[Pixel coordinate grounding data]
-*-*-

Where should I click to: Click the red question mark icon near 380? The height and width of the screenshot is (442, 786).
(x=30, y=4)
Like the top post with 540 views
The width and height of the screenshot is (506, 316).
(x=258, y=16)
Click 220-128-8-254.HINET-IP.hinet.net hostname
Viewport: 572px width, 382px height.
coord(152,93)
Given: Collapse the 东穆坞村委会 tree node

-*-*-

* Activity
Print the data in full, with each line exactly as given.

* Your solution
Where should I click to: Click the red question mark icon near 380? The height and width of the screenshot is (442, 786).
(x=30, y=4)
Like the top post with 540 views
The width and height of the screenshot is (506, 316).
(x=258, y=16)
Click 220-128-8-254.HINET-IP.hinet.net hostname
Viewport: 572px width, 382px height.
coord(152,93)
Given: Collapse the 东穆坞村委会 tree node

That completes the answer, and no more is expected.